It is five years since Cecil, a radio-collared 12-year-old male lion was shot with a crossbow by an American trophy hunter in the Gwaii Conservancy, Zimbabwe. This is an unfenced area bordering the Hwange National Park where Cecil occasionally liked to roam. There was no hunting quota for lion in the conservancy.
A summary of what happened
Walter Palmer, a dentist from Minnesota, reportedly paid a fee of $50,000 USD to a professional hunter/guide, Theo Bronkhorst, to ‘bow-hunt’ lion. For this fee, it is the guide’s responsibility to arrange all aspects of the trip, including any permits and licenses to ensure the hunt is conducted legally.
Cecil, a large black-maned lion, and a location just beyond the Hwange National Park boundary were chosen. The lion who lived in the national park but occasionally ventured beyond the boundary, was most likely lured to the spot with an elephant carcass. Palmer fired a single arrow from a hunting platform they’d constructed that day. The arrow did not kill Cecil but left him mortally wounded and struggling to breathe with a severe thoracic injury. Data later collected from Cecil’s collar shows he moved just 350 metres from the place from where he was first wounded.
A second arrow administered some 10-12 hours later by Bronkhorst finished Cecil off.
Cecil’s radio collar was removed by the hunting party in an effort to conceal their blatant wrong-doing. They’d killed a lion that was being monitored by park rangers so it would not be long before someone would come looking for Cecil. The lion’s skinned carcass was taken from Gwaai to Matetsi – possibly because they wanted to confuse authorities and to claim that Cecil had been shot legally in Matetsi where there is a hunting quota for lion.
Palmer did express remorse and said he had paid Bronkhorst to ensure all the correct permissions were in place. Bronkhorst was charged with failing to stop an illegal hunt, but the charges were later dropped.
Trophy Hunting Ban
Cecil was a well-known, much-loved lion in Hwange. He was habituated to humans and news of his unlawful death spread around the world and made him an icon. He was not skilfully tracked by the hunters, but lured by a rotting elephant carcass and shot from a concealed platform. There was no honour in shooting him and leaving him to suffer all night. Surely, if a clean kill cannot be achieved, on animal welfare grounds alone, trophy hunting should be banned?
There are fewer than 20,000 lions remaining in Africa – their numbers have plummeted more than 40% since the early 90s and could be as low as 13,000 today. They have been reduced to living on only 8% of the land they once roamed and at the current rate of decline, extinction in the wild by 2050 is a possibility.
Trophy hunting is big business and entirely different to hunting for food. Both types of hunters love the bush but trophy hunters kill for the thrill, and then brag about it and display animal parts around their home.
The argument that hunting quotas ‘clear out’ old animals, generate funds for conservation and protect swathes of land which might be cultivated for crops otherwise, sit on shaky ground – it boils down to money over ethics.
Money generated by trophy hunting rarely reaches local communities or wildlife conservation projects, but lines the pocket of the professional hunter/guide and land-owner. In pursuit of bigger fees, the professional hunter/guide is drawn into a web of corruption and law-breaking.
With regards to the animals targeted being at the end of their life – Cecil was 12 years old and lions have a life expectancy of 12-15 years in the wild so he could possibly have gone on to sire more cubs, but he was in the twilight of his life. Trophy hunters favour the biggest, strongest animals, or those with the largest horns/tusks so by killing them before their time they are weakening the gene pool and removing revered ‘alpha’ animals from wide and complex communities who learn from, and are enriched by their presence. Land turned over to low-density, high-quality eco-tourism, as opposed to hunting concessions, has the potential to generate more employment opportunities for local communities, as well as funds that can be legitimately put to conservation of endangered species and the protection of wild spaces.
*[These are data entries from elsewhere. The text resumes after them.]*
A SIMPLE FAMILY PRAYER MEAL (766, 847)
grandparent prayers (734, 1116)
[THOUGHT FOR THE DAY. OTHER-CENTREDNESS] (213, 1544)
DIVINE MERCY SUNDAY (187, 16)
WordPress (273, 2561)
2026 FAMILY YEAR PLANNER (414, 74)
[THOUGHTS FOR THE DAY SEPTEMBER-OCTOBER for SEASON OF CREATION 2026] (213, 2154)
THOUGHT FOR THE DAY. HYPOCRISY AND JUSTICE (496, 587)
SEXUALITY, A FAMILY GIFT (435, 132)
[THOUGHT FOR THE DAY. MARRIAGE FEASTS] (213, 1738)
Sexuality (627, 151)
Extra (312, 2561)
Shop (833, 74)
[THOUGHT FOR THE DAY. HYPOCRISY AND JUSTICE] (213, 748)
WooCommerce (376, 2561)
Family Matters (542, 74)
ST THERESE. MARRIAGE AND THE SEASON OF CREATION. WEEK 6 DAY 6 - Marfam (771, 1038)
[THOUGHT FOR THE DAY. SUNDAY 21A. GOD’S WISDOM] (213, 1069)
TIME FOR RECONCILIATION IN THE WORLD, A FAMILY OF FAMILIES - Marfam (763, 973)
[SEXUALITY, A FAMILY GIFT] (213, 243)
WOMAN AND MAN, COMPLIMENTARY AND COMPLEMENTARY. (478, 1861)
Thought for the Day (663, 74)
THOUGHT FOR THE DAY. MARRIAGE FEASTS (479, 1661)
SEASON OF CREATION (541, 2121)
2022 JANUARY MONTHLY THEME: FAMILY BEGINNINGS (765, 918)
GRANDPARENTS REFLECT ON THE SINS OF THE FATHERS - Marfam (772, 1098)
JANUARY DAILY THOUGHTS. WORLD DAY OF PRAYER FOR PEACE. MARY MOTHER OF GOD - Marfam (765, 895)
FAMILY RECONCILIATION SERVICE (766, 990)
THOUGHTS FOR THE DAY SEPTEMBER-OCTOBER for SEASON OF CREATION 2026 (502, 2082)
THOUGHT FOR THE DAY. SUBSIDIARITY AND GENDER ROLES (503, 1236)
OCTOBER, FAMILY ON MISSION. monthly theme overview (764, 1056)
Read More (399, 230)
Cecil’s death five years ago caused international uproar. Australia, France and the Netherlands all implemented bans on the import of lion trophies in the aftermath. Rory Stewart the then-environment minister said the UK would “halt imports of parts of big cats by 2017″ but alarming new data and analysis by the Convention on International Trade in Endangered Species (CITES), shows that the European Union imports more lion trophies than any other country with skins, skulls, claws and feet from at least 50 different lions all finding their way into the UK in recent years.
How many more years do we have to wait for a ban on trophy hunting?